1. Oats
Oats are rich in a range of nutrients including B vitamins, magnesium and zinc. B vitamins, including folate, are thought to help protect our cognitive functions, while magnesium is beneficial for supporting learning and memory.
Plus, deficiencies in zinc have also been linked to memory impairment. AvenaCalm, made from the oat plant, is super nutritious and can help to support the nervous system in this way.
Oats are also a good source of dietary fibre which helps to feed our good gut bacteria. This is important as research has made links between our microbiota and memory function.
2. Oily fish
Oily fish including salmon, mackerel and herring are good sources of omega-3 fatty acids. These fatty acids, and one in particular called docosahexaenoic acid (DHA), are not only important for early cognitive development in-utero, but also as we age.
Essential fatty acids such as DHA are anti-inflammatory and help to keep our cell membranes healthy, whilst also helping to maintain the conductive fatty layer (the myelin sheath) which encases our nerve fibres. This helps to ensure that nerve signals are sent efficiently, which is crucial for maintaining effective short- and long-term memory.
3. Walnuts
If you fancy a plant-based source of omega-3, walnuts are an excellent option. Also, according to the doctrine of signatures, walnuts seem to resemble a brain – coincidence? I think not!
These essential omega-3 fatty acids can’t be manufactured in the body and must be acquired from our diet; and they may have an important role in helping to protect our cognitive functions. Compared to other nuts, walnuts are also a good source of vitamin E. This vitamin acts as an antioxidant and can help to protect delicate cells from damage by free radicals.
4. Beetroot
Beetroots are a rich source of iron. Much of our iron is contained within a component of our red blood cells called haemoglobin. Haemoglobin is responsible for transporting oxygen around our body; something our brain relies on to keep it working optimally.
Beets also contain a component called nitrates. Nitrates convert into nitric oxide in the body which can help to facilitate blood flow throughout various parts of the body, including to the brain.
As well as whole beetroots, which are particularly nice when roasted with some olive oil and rosemary, sipping on Biotta Beetroot Juice is a convenient way to up your intake.
5. Berries
Berries are often classed as a superfood as they are packed full of nutrients and antioxidants. The colour of berries is thought to be indicative of their nutrient content and the most deeply coloured berries (blueberries, blackberries and blackcurrants) are thought to be a particularly concentrated source of antioxidants and flavonoids.
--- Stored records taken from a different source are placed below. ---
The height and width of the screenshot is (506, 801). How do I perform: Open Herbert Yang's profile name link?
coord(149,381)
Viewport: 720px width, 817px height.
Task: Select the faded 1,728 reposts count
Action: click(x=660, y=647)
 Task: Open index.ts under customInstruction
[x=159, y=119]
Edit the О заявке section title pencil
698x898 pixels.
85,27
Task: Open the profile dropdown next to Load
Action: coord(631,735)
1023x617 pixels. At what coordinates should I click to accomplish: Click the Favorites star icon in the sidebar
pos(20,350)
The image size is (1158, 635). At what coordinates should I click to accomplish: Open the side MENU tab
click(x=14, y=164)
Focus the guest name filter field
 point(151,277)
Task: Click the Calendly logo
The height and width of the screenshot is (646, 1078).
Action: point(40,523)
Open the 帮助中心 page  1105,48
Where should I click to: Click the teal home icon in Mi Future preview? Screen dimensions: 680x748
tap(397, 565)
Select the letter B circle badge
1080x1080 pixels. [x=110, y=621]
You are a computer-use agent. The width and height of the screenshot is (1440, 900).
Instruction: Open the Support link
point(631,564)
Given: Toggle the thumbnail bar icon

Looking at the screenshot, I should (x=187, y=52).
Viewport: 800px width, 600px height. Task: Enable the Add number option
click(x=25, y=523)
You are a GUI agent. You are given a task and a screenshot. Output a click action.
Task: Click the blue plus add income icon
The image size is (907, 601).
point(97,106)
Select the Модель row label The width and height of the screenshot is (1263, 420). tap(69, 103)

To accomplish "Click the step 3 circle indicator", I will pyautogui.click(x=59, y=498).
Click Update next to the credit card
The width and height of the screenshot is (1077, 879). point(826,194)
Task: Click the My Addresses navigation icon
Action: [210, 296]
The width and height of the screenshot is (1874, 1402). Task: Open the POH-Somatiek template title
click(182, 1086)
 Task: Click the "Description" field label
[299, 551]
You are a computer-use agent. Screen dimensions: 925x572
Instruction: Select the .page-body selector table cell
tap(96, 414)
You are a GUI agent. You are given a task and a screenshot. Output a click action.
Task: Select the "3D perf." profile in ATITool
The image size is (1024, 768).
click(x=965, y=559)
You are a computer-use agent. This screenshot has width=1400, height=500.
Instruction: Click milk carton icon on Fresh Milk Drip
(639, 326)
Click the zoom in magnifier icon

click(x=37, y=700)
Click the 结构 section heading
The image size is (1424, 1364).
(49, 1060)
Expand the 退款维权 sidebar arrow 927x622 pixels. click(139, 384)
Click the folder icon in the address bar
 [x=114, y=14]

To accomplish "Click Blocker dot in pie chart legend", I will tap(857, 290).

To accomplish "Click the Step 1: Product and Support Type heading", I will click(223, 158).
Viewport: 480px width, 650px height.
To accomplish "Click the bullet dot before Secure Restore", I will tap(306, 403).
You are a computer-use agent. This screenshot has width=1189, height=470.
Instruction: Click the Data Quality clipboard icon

Berry flavonoids, including anthocyanins, are thought to be protective to our brain, as well as other areas of the body. They may help to protect our bodily cells from damage by free radicals, plus they slow general degeneration, which happens naturally as part of the ageing process.
6. Olive oil
Olive oil is a rich source of a type of fat called monounsaturated fatty acids (MUFAs). These fatty acids have long been known to help protect the heart and cardiovascular system but, now, their benefits are thought to extend beyond this, including to the brain.
Much of the benefit of this oil, which is used copiously in the Mediterranean diet, is thought to also be attributed to its polyphenol content. Polyphenols act as antioxidants in our system and may help to protect against the formation of amyloid-beta plaques or neurofibrillary tangles within the intricate network of nerves in our brain, therefore helping to preserve optimal cognitive functions.
7. Pumpkin seeds
Pumpkin seeds contain good amounts of the micronutrient zinc. Nowadays, zinc is becoming notoriously hard to find in sufficient levels in our diet, as our soil levels risk becoming diminished over time. Plus, this is also worsened by people being more tempted by a more processed diet, which is lacking in sufficient nutrients.
Zinc may help to support the successful transmission of nerve impulses, as well as the transport and utilisation of neurotransmitters in the brain, both of which are important processes for memory recall and consolidation.
8. Green tea
Green tea is another potent source of antioxidants which are thought to be useful for memory functions and recall. Green tea contains an active ingredient called EGCG which is thought to help support nerve transmissions in the brain and protect against neuro-degeneration caused by ageing.
Green tea also provides some caffeine. However, unlike coffee, it doesn’t contain huge amounts. In moderate amounts, and in combination with the naturally occurring antioxidants in green tea, caffeine may help to support memory processes.
9. Rosemary
Rosemary is a fragrant herb which contains a specific antioxidant called carnosic acid. This compound is thought to exert some benefits which are unique when it comes to memory. As it acts as an antioxidant in the body, it may help to protect against oxidative stress in the brain which, in turn, could help to protect memory processes as we get older.
10. Ginkgo biloba
Gingko biloba is a one of the oldest medicinal herbs known to man. It is traditionally used to maintain a healthy circulation of blood around the body, including boosting the flow of blood to the brain.
In turn, this herb can help to support your brain function and memory; in China where this herb originated, it was known as the ‘Memory Tree’. Our Ginkgo biloba drops are made from freshly harvested Ginkgo biloba leaves.